== Dataset content
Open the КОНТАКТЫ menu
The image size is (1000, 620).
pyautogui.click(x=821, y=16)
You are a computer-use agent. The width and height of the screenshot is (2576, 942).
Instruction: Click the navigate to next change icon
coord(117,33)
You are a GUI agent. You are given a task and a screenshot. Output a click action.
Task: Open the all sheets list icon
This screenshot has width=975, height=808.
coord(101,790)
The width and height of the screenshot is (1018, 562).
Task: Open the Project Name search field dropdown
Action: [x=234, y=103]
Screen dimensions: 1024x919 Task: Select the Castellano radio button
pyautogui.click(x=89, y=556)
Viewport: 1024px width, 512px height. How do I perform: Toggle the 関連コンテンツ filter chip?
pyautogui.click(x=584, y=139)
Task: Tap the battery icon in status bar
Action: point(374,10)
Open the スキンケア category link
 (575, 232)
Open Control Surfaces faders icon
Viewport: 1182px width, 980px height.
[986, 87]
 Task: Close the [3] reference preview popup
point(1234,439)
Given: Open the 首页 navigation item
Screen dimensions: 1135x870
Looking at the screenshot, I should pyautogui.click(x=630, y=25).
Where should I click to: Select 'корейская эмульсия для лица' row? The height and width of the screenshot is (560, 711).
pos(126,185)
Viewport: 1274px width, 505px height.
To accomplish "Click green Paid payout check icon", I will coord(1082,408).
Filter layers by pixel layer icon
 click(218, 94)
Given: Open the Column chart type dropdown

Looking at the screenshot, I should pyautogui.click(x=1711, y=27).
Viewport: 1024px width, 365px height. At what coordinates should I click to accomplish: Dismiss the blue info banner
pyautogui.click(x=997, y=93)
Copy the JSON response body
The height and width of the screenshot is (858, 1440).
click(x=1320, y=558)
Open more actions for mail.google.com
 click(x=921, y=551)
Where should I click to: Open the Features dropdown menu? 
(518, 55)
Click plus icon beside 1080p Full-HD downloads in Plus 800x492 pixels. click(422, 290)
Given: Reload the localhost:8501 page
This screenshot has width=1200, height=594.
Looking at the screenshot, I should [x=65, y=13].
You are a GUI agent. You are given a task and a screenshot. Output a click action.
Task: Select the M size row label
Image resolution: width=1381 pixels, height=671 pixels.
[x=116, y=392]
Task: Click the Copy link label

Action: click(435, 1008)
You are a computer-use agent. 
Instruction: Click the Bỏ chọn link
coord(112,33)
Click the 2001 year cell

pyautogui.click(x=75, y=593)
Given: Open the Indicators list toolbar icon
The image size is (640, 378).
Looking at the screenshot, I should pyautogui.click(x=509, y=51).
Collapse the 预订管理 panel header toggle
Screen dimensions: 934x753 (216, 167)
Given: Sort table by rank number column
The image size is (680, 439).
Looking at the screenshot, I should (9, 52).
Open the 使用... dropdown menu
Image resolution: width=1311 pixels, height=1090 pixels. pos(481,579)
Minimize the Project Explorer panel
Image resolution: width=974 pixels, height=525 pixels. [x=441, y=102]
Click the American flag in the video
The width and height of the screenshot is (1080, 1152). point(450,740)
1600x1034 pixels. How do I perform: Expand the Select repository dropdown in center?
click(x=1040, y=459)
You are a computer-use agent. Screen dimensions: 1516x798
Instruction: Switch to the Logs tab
====
▶ Your instructions
Nothing in the data may be left out. Copy all of it exactly.

▶ Task response
Open the КОНТАКТЫ menu
The image size is (1000, 620).
pyautogui.click(x=821, y=16)
You are a computer-use agent. The width and height of the screenshot is (2576, 942).
Instruction: Click the navigate to next change icon
coord(117,33)
You are a GUI agent. You are given a task and a screenshot. Output a click action.
Task: Open the all sheets list icon
This screenshot has width=975, height=808.
coord(101,790)
The width and height of the screenshot is (1018, 562).
Task: Open the Project Name search field dropdown
Action: [x=234, y=103]
Screen dimensions: 1024x919 Task: Select the Castellano radio button
pyautogui.click(x=89, y=556)
Viewport: 1024px width, 512px height. How do I perform: Toggle the 関連コンテンツ filter chip?
pyautogui.click(x=584, y=139)
Task: Tap the battery icon in status bar
Action: point(374,10)
Open the スキンケア category link
 (575, 232)
Open Control Surfaces faders icon
Viewport: 1182px width, 980px height.
[986, 87]
 Task: Close the [3] reference preview popup
point(1234,439)
Given: Open the 首页 navigation item
Screen dimensions: 1135x870
Looking at the screenshot, I should pyautogui.click(x=630, y=25).
Where should I click to: Select 'корейская эмульсия для лица' row? The height and width of the screenshot is (560, 711).
pos(126,185)
Viewport: 1274px width, 505px height.
To accomplish "Click green Paid payout check icon", I will coord(1082,408).
Filter layers by pixel layer icon
 click(218, 94)
Given: Open the Column chart type dropdown

Looking at the screenshot, I should pyautogui.click(x=1711, y=27).
Viewport: 1024px width, 365px height. At what coordinates should I click to accomplish: Dismiss the blue info banner
pyautogui.click(x=997, y=93)
Copy the JSON response body
The height and width of the screenshot is (858, 1440).
click(x=1320, y=558)
Open more actions for mail.google.com
 click(x=921, y=551)
Where should I click to: Open the Features dropdown menu? 
(518, 55)
Click plus icon beside 1080p Full-HD downloads in Plus 800x492 pixels. click(422, 290)
Given: Reload the localhost:8501 page
This screenshot has width=1200, height=594.
Looking at the screenshot, I should [x=65, y=13].
You are a GUI agent. You are given a task and a screenshot. Output a click action.
Task: Select the M size row label
Image resolution: width=1381 pixels, height=671 pixels.
[x=116, y=392]
Task: Click the Copy link label

Action: click(435, 1008)
You are a computer-use agent. 
Instruction: Click the Bỏ chọn link
coord(112,33)
Click the 2001 year cell

pyautogui.click(x=75, y=593)
Given: Open the Indicators list toolbar icon
The image size is (640, 378).
Looking at the screenshot, I should pyautogui.click(x=509, y=51).
Collapse the 预订管理 panel header toggle
Screen dimensions: 934x753 (216, 167)
Given: Sort table by rank number column
The image size is (680, 439).
Looking at the screenshot, I should (9, 52).
Open the 使用... dropdown menu
Image resolution: width=1311 pixels, height=1090 pixels. pos(481,579)
Minimize the Project Explorer panel
Image resolution: width=974 pixels, height=525 pixels. [x=441, y=102]
Click the American flag in the video
The width and height of the screenshot is (1080, 1152). point(450,740)
1600x1034 pixels. How do I perform: Expand the Select repository dropdown in center?
click(x=1040, y=459)
You are a computer-use agent. Screen dimensions: 1516x798
Instruction: Switch to the Logs tab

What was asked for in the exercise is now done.